Nosotros extraemos el néctar de la vida a través de la muerte, del miedo a la muerte, para sobrevivir en una vida repleta de riesgos y peligros, pero allí se encuentra el amor.
Volviendo a nuestra época y nuestra actualidad, ¿cómo se duela con una pandemia en trámite? Emmanuel Taub se pregunta: ¿las cifras se duelan? Quizás esta es la pregunta que subyace en este texto y en la pandemia: ¿se puede duelar una cifra? ¿Cómo se duela una cifra? Sin embargo, como afirma Jacques Derrida en La hospitalidad (2000): “El duelo correcto es el duelo imposible”. No hay modo correcto de hacer un duelo, entonces ¿lo habrá para duelar una cifra? Duelamos, vivimos y amamos, así sin más, por el otro porque, como sostiene Franz Rosenzweig, “El amor sólo es completamente dulce para el mortal”. Nosotros extraemos el néctar de la vida a través de la muerte, del miedo a la muerte, para sobrevivir en una vida repleta de riesgos y peligros, pero allí se encuentra el amor. El amor, como sostiene Alexandra Kohan en Y sin embargo, el amor (2020), “es un acontecimiento en el decir”. Estamos en la cuerda floja de la vida, de los riesgos y del amor, aunque el lenguaje nos excede. Si el lenguaje nos excede es porque necesitamos regresar a nuestra patria: el Libro.
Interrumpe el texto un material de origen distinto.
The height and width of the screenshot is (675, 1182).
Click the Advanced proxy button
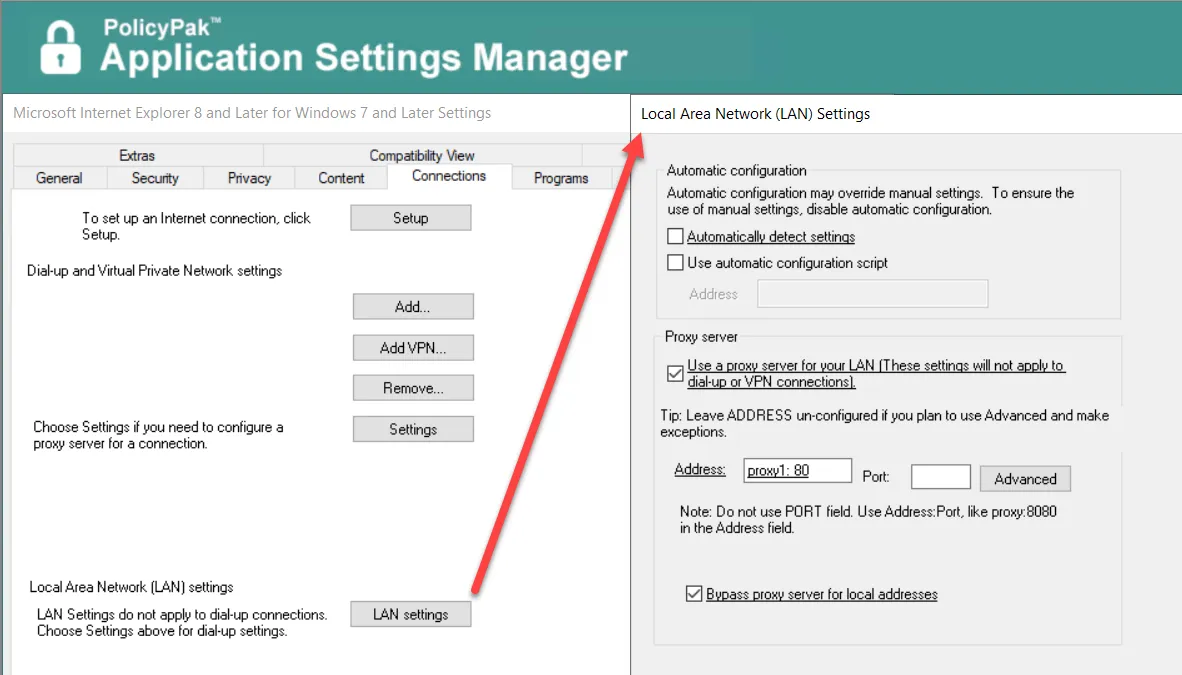(x=1025, y=479)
George Steiner en Lecciones de los maestros (2003) escribe “La patria judía es el Libro”. Es una patria extendida que alcance al lector, al escritor y, sobre todo, al enamorado. Roland Barthes en El placer del texto y lección inaugural (1993): “El libro hace el sentido, el sentido hace la vida” para luego volver a Fragmentos de un discurso amoroso donde afirma: “Amamos a partir de un libro. Amamos porque ha habido libros. El libro precede al amor, lo conduce. El amor empieza siendo escrito”. La muerte se sobrelleva por el amor que termina siendo escrito (e inscrito). La muerte como la circuncisión se vive una sola vez y en un lugar, pero no en un tiempo. No lo decimos nosotros, lo dice Paul Celan.
La muerte es una flor que florece una sola vez.
Pero cuando florece, florece sólo ella.
Florece cuando quiere, no florece en el tiempo.